-------- Brano fornito

Un ragazzo di quindici anni che si arma di una pistola (che fosse una riproduzione poco sposta nella formazione del giudizio) e, insieme ad un suo giovanissimo complice, va a caccia di qualcuno da rapinare è l’immagine di un degrado che difficilmente però può essere addotto a scusante o, peggio, ad attenuante. 
Perché Ugo Russo (questo il nome del ragazzino) ha mutuato dalla ormai torrenziale letteratura, anche filmica, sulla criminalità partenopea mosse e comportamenti che si addicono a delinquenti di collaudata esperienza piuttosto che a giovanissimi che vanno a caccia di facili, ancorché illeciti fonti di guadagno.
In questi casi – ma credo che la magistratura debba comportarsi sempre così, anche quando le ricostruzioni di eventi delittuosi appaiono inequivocabili – spetta al pubblico ministero appurare per primo l’esatta dinamica di quanto è accaduto, al di là di quel che dicono le parti (il carabiniere e i familiari della vittima)  senza cadere nella trappola di dare troppo ascolto allo scatenarsi di reazioni, anche scomposte, di cui a fare le spese è l’opera di accertamento della verità.
Il padre del giovanissimo rapinatore dice che il figlio – sul cui comportamento fa calare, in modo umanamente comprensibile, una pioggia salvifica mossa dall’amore, quasi tacendo delle circostanze – è stato assassinato praticamente a sangue freddo.
Di certo – lo conferma anche il complice di Ugo – il ragazzo voleva rapinare il carabiniere; di certo era in possesso di una riproduzione di una pistola semiautomatica perfettamente eguale all’originale e, di conseguenza, che ha ingannato il militare; di certo la giovanissima vittima è morta per almeno due colpi di arma da fuoco corta; di certo un proiettile ha raggiunto il torace dell’aspirante rapinatore, un secondo la testa.

----------------

Lavoro richiesto> Riprendi il brano sul caso di Ugo Russo e proseguilo a partire dall'ultima frase riportata.

-------- Dati forniti

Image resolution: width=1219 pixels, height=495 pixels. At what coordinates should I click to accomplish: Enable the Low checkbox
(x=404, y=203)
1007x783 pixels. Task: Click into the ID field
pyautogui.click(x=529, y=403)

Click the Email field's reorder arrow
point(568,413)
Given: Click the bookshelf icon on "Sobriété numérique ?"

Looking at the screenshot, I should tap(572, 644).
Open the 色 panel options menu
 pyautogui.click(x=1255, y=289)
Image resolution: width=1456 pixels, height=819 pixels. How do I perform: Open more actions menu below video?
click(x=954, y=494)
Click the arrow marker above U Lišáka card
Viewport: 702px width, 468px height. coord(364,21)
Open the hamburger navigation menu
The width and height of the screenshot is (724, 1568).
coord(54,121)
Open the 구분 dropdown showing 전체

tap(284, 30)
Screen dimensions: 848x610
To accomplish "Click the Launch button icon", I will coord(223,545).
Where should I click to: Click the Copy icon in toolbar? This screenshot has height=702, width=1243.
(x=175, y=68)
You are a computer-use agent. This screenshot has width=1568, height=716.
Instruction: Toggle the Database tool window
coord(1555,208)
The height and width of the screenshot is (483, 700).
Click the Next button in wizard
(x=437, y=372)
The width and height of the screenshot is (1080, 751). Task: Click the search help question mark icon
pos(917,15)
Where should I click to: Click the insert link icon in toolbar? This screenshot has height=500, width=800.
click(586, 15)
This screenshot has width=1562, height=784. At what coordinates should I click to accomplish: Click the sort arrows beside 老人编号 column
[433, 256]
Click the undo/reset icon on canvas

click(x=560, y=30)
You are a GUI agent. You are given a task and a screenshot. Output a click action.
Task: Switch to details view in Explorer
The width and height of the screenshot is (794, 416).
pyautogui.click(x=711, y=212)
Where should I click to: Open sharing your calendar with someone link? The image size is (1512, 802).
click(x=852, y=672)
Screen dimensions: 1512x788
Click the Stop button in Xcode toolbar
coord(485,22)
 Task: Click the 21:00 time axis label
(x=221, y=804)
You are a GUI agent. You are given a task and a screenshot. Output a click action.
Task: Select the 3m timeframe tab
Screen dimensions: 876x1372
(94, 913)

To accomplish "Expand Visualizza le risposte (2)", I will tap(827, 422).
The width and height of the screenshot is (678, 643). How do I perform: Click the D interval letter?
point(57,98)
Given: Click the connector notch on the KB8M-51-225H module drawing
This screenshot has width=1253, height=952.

----------------

Risposta finale>
Il padre di Ugo ora dice che il carabiniere di sentiva ”Rambo” e che, cosa gravissima, ha sparato alla testa del figlio quando il ragazzo era già a terra. Una ricostruzione – da colpo di grazia e non da difesa – che sarà confermata o smentita dall’esame autoptico che accerterà innanzitutto l’angolazione della traiettoria dei due proiettili, definendo quindi le posizioni della vittima e dello sparatore. 
Occorre di conseguenza aspettare l’esito dell’autopsia e le conclusioni dell’anatomopatologo e solo allora il pm potrà procedere con le sue determinazioni. Punto.
Ma la tragedia di un ragazzino – di cui non conosciamo l’ambiente familiare e se in esso si possano individuare sintomi di degrado sociale – non deve in qualche modo giustificare quanto è accaduto dopo, e non parlo solo della devastazione che un gruppo di ”amici” di Ugo ha compiuto nel Pronto soccorso dell’ospedale dove lui era giunto morente. Questi sedicenti ”vendicatori” hanno colpito chi credevano responsabili della morte di Ugo non fermandosi nemmeno davanti al terrore dei ricoverati, alcuni dei quali in condizioni gravi e che attendevano d’essere trasferiti in reparto. Non conosciamo ancora l’ammontare dei danni, ma di certo sono poca cosa rispetto all’esecrazione che la società civile napoletana deve nutrire verso chi ha scatenato la sua rabbia (ingiustificata) contro chi quotidianamente si batte solo per salvare vite e non certo, per come forse le menti folli degli assalitori hanno elaborato, per spegnerne.
L’episodio più grave, però, a mio avviso è la sparatoria a pochi metri dal portone della caserma dei carabinieri, davanti alla quale degli pseudocamorristi sono sfrecciati a bordo di scooter quasi sfidando i militari. 
Una scena che, profeticamente, era stata parte di uno degli episodi dello sceneggiato  ”Gomorra”. 
Cosa hanno voluto affermare questi emuli in sedicesimo di eroi negativi nati dalla penna di sceneggiatori?
Che sono pronti alla vendetta? 
Che non temono la reazione dei carabinieri? 
Che sono loro, e non lo Stato, i padroni delle vie di Napoli?
Non conosciamo la risposta e se qualcuno ne ha altre da suggerire siamo pronti ad accoglierle. Ma quel che pare evidente è che – al di là dell’inchiesta sulla morte di Ugo Russo – lo Stato, nelle sue varie articolazioni, non si può esimere dal reagire con immediatezza e determinazione, con gli strumenti della legge, che sono tanti e anche potenzialmente duri.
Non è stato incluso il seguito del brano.